# HillJack Catfishing invades West Point Lake



## brother hilljack (May 16, 2012)

Please post the flyer in your local bait shop


Chattahoochee HillJack Catfishing
Open Tournament
Ramp: Ringer Access Ramp, West Point Lake
Time: 4pm-Midnight EST
Date: 2 June 2012
Registration: Begins at 2:45pm and ends at 3:45pm
Payout: 1-20 boats: 1-3 and Big Fish
               One paying place added for every 5 additional boats

Entry fee will be $50 per TEAM (includes big fish).
	- 80% payout with $10 for MEGA purse and admin fees


----------



## Etoncathunter (May 16, 2012)

This one should be a blast.


----------



## brother hilljack (May 17, 2012)

Looking forward to seeing you up there brother!


----------



## brother hilljack (May 21, 2012)

night time fishing on West Point is Awesome


----------



## Etoncathunter (May 21, 2012)

Well this might turn out interesting. Normal partner won't be there, and back up partner may not be available. Looks like I may have to do some emergency work on my Jon boat to get it ready to go solo in time. I guess the bright side is if I finish in the money again at least I don't have to split it.


----------



## brother hilljack (May 22, 2012)

I guess you can spend your time thinking about that 2nd place money!!


----------



## pstrahin (May 22, 2012)

Where did you catch the beast in your avatar?


----------



## brother hilljack (May 22, 2012)

Chattahoochee river below Columbus. Great fishing down here


----------



## Etoncathunter (May 22, 2012)

brother hilljack said:


> I guess you can spend your time thinking about that 2nd place money!!


Pfft why would I worry what you are going to do with your money? I'll worry about 1st place and big fish.


----------



## brother hilljack (May 25, 2012)

anybody know the water temp on West Point right now?


----------



## Etoncathunter (May 25, 2012)

Can't find anything on the lake, but according to the USGS the guage at Franklin just above the lake is hitting  about 80-82 daytime temps.


----------



## brother hilljack (May 27, 2012)

I heard a rumor of a 40lb class flathead that was caught and released this weekend at West Point!!


----------



## jkkj (May 29, 2012)

Any speculation of how many boats might show? I need me some of that money.. LOL..


----------



## brother hilljack (May 30, 2012)

Its hard to tell, folks say they are coming and don't and you always have a couple unexpected. I am going to guess 15-20


----------



## brother hilljack (May 31, 2012)

Should be the biggest event of 2012 so far!! Hope to see you there


----------



## Dustin Pate (May 31, 2012)

Yall boys be mighty careful on the river right now. It is running mighty low right now. The rain may bump it up a little but it might not depending on how much we get tomorrow.


----------



## brother hilljack (Jun 3, 2012)

What a great turn out at the West Point lake tournament!! Congrats to all who fished and Thanks/Welcome to all the new teams that participated! 29 boats, that is a HillJack record. Will get the website updated by this evening.


----------

STORED DATA >>
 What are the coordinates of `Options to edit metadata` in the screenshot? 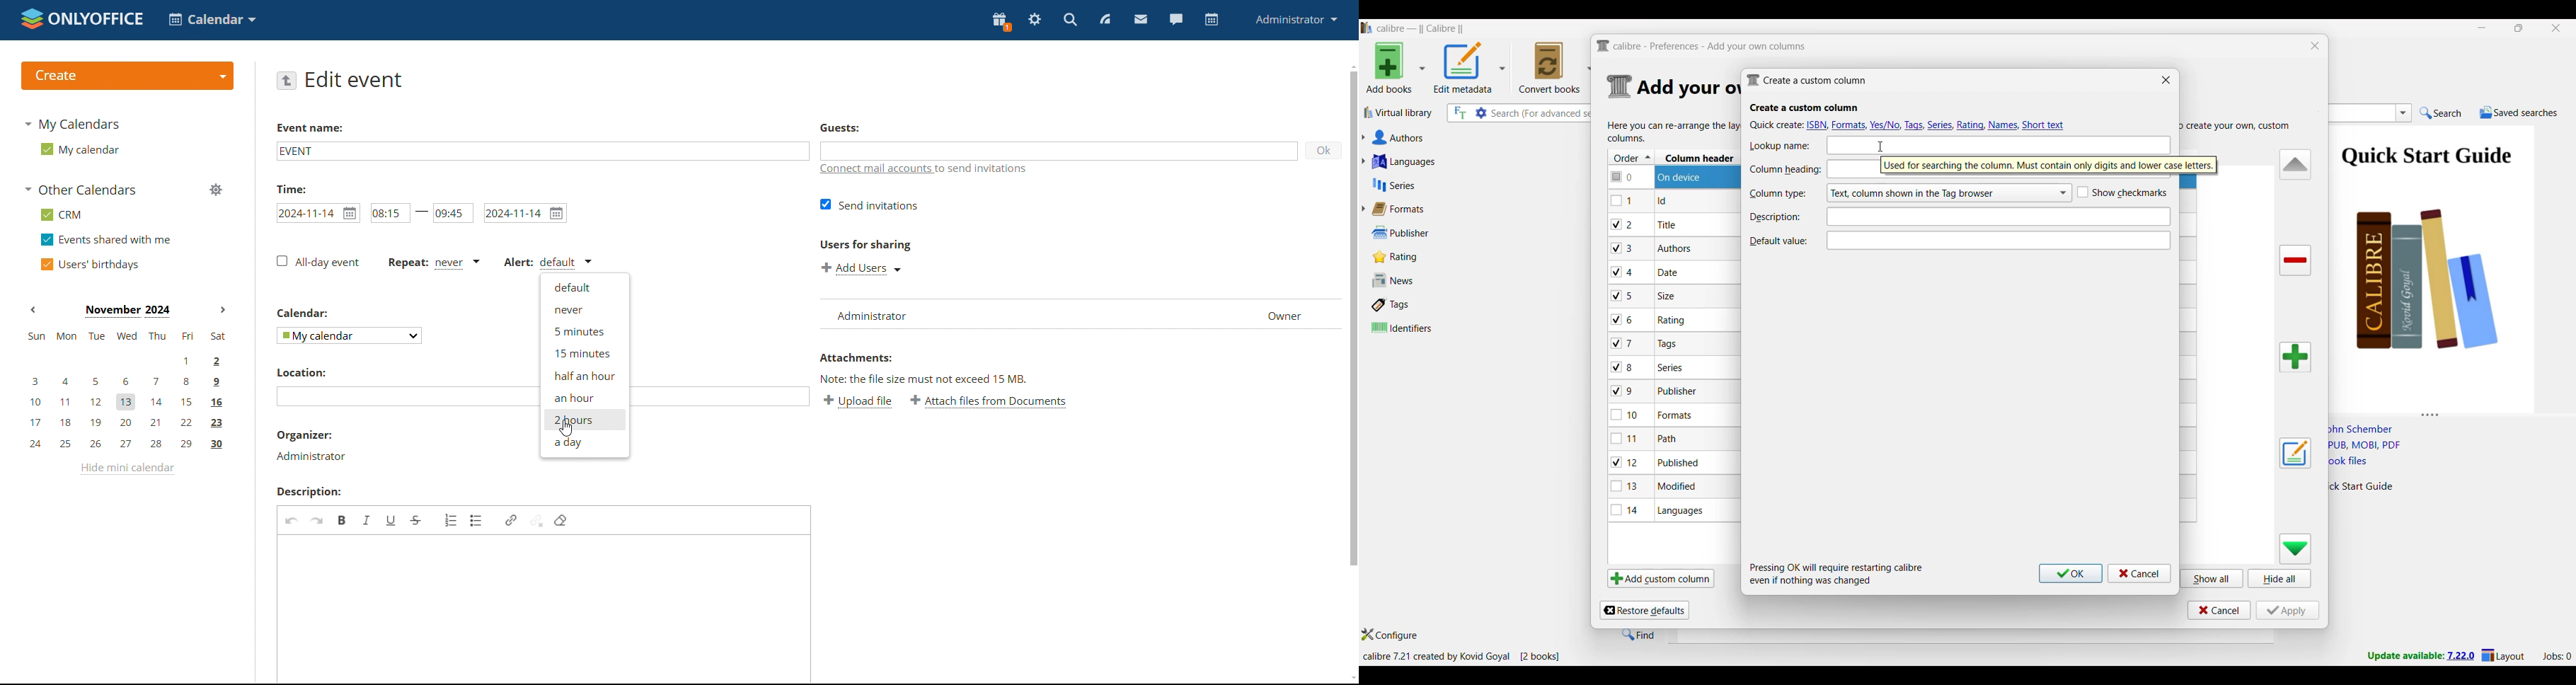 It's located at (1470, 67).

EXERCISE SET >>
• A. According to the tournament thread, how many boats turned out for the West Point Lake event?
• B. Copy the tournament thread from "night time fishing" to "to split it.", inclusive, but put "teammate" wherever "partner" appears.

ANSWERS TO THE TASKS >>
• A. 29 boats

• B.
night time fishing on West Point is Awesome


----------



## Etoncathunter (May 21, 2012)

Well this might turn out interesting. Normal teammate won't be there, and back up teammate may not be available. Looks like I may have to do some emergency work on my Jon boat to get it ready to go solo in time. I guess the bright side is if I finish in the money again at least I don't have to split it.